(Dataset extract Opens)

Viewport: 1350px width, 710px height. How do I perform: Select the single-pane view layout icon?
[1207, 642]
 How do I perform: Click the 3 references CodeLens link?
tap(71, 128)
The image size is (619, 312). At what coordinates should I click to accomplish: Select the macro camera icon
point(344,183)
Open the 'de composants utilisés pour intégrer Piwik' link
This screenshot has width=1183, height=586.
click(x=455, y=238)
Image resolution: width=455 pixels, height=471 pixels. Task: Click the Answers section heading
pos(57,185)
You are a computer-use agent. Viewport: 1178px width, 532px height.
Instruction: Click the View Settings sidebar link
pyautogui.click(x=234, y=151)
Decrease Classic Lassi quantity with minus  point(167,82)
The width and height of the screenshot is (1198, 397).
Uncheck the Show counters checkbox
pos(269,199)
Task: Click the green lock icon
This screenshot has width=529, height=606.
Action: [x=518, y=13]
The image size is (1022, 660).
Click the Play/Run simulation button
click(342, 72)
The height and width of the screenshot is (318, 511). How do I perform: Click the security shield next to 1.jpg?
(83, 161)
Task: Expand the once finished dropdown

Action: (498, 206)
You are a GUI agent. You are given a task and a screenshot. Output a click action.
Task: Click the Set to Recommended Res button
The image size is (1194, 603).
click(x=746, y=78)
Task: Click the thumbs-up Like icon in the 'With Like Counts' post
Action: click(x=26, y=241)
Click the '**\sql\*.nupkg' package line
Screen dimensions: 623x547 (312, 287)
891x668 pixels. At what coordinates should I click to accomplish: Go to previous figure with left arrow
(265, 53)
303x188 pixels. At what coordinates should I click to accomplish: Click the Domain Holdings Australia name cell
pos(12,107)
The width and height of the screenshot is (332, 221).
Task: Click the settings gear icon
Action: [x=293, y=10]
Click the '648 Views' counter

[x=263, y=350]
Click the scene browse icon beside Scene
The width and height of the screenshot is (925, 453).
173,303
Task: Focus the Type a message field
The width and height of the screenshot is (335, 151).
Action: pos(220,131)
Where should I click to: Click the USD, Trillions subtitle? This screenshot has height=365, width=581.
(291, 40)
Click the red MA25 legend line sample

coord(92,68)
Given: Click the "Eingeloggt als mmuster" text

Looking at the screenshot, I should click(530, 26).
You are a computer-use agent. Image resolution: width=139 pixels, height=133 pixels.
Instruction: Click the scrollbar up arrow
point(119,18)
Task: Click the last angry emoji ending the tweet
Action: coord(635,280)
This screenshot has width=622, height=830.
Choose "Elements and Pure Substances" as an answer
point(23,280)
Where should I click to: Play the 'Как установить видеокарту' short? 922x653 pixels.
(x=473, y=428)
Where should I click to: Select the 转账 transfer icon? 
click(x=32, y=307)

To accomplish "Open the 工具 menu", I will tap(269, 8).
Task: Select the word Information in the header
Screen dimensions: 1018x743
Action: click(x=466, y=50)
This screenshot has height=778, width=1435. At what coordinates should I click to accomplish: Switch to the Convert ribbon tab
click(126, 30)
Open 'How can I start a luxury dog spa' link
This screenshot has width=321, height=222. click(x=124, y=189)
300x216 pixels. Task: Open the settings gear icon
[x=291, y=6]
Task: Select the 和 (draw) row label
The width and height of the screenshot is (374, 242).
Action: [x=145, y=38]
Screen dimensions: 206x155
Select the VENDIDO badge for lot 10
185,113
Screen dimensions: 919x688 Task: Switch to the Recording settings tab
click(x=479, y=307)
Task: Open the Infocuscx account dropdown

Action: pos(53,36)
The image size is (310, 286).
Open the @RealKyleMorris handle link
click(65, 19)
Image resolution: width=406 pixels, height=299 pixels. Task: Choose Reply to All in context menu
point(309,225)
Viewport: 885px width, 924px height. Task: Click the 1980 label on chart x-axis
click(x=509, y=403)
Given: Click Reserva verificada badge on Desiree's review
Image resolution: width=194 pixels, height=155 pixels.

(Dataset extract Closes)

* Problem description
Return every record above. Copy each one exactly.

* Solution to this problem
Viewport: 1350px width, 710px height. How do I perform: Select the single-pane view layout icon?
[1207, 642]
 How do I perform: Click the 3 references CodeLens link?
tap(71, 128)
The image size is (619, 312). At what coordinates should I click to accomplish: Select the macro camera icon
point(344,183)
Open the 'de composants utilisés pour intégrer Piwik' link
This screenshot has width=1183, height=586.
click(x=455, y=238)
Image resolution: width=455 pixels, height=471 pixels. Task: Click the Answers section heading
pos(57,185)
You are a computer-use agent. Viewport: 1178px width, 532px height.
Instruction: Click the View Settings sidebar link
pyautogui.click(x=234, y=151)
Decrease Classic Lassi quantity with minus  point(167,82)
The width and height of the screenshot is (1198, 397).
Uncheck the Show counters checkbox
pos(269,199)
Task: Click the green lock icon
This screenshot has width=529, height=606.
Action: [x=518, y=13]
The image size is (1022, 660).
Click the Play/Run simulation button
click(342, 72)
The height and width of the screenshot is (318, 511). How do I perform: Click the security shield next to 1.jpg?
(83, 161)
Task: Expand the once finished dropdown

Action: (498, 206)
You are a GUI agent. You are given a task and a screenshot. Output a click action.
Task: Click the Set to Recommended Res button
The image size is (1194, 603).
click(x=746, y=78)
Task: Click the thumbs-up Like icon in the 'With Like Counts' post
Action: click(x=26, y=241)
Click the '**\sql\*.nupkg' package line
Screen dimensions: 623x547 (312, 287)
891x668 pixels. At what coordinates should I click to accomplish: Go to previous figure with left arrow
(265, 53)
303x188 pixels. At what coordinates should I click to accomplish: Click the Domain Holdings Australia name cell
pos(12,107)
The width and height of the screenshot is (332, 221).
Task: Click the settings gear icon
Action: [x=293, y=10]
Click the '648 Views' counter

[x=263, y=350]
Click the scene browse icon beside Scene
The width and height of the screenshot is (925, 453).
173,303
Task: Focus the Type a message field
The width and height of the screenshot is (335, 151).
Action: pos(220,131)
Where should I click to: Click the USD, Trillions subtitle? This screenshot has height=365, width=581.
(291, 40)
Click the red MA25 legend line sample

coord(92,68)
Given: Click the "Eingeloggt als mmuster" text

Looking at the screenshot, I should click(530, 26).
You are a computer-use agent. Image resolution: width=139 pixels, height=133 pixels.
Instruction: Click the scrollbar up arrow
point(119,18)
Task: Click the last angry emoji ending the tweet
Action: coord(635,280)
This screenshot has width=622, height=830.
Choose "Elements and Pure Substances" as an answer
point(23,280)
Where should I click to: Play the 'Как установить видеокарту' short? 922x653 pixels.
(x=473, y=428)
Where should I click to: Select the 转账 transfer icon? 
click(x=32, y=307)

To accomplish "Open the 工具 menu", I will tap(269, 8).
Task: Select the word Information in the header
Screen dimensions: 1018x743
Action: click(x=466, y=50)
This screenshot has height=778, width=1435. At what coordinates should I click to accomplish: Switch to the Convert ribbon tab
click(126, 30)
Open 'How can I start a luxury dog spa' link
This screenshot has width=321, height=222. click(x=124, y=189)
300x216 pixels. Task: Open the settings gear icon
[x=291, y=6]
Task: Select the 和 (draw) row label
The width and height of the screenshot is (374, 242).
Action: [x=145, y=38]
Screen dimensions: 206x155
Select the VENDIDO badge for lot 10
185,113
Screen dimensions: 919x688 Task: Switch to the Recording settings tab
click(x=479, y=307)
Task: Open the Infocuscx account dropdown

Action: pos(53,36)
The image size is (310, 286).
Open the @RealKyleMorris handle link
click(65, 19)
Image resolution: width=406 pixels, height=299 pixels. Task: Choose Reply to All in context menu
point(309,225)
Viewport: 885px width, 924px height. Task: Click the 1980 label on chart x-axis
click(x=509, y=403)
Given: Click Reserva verificada badge on Desiree's review
Image resolution: width=194 pixels, height=155 pixels.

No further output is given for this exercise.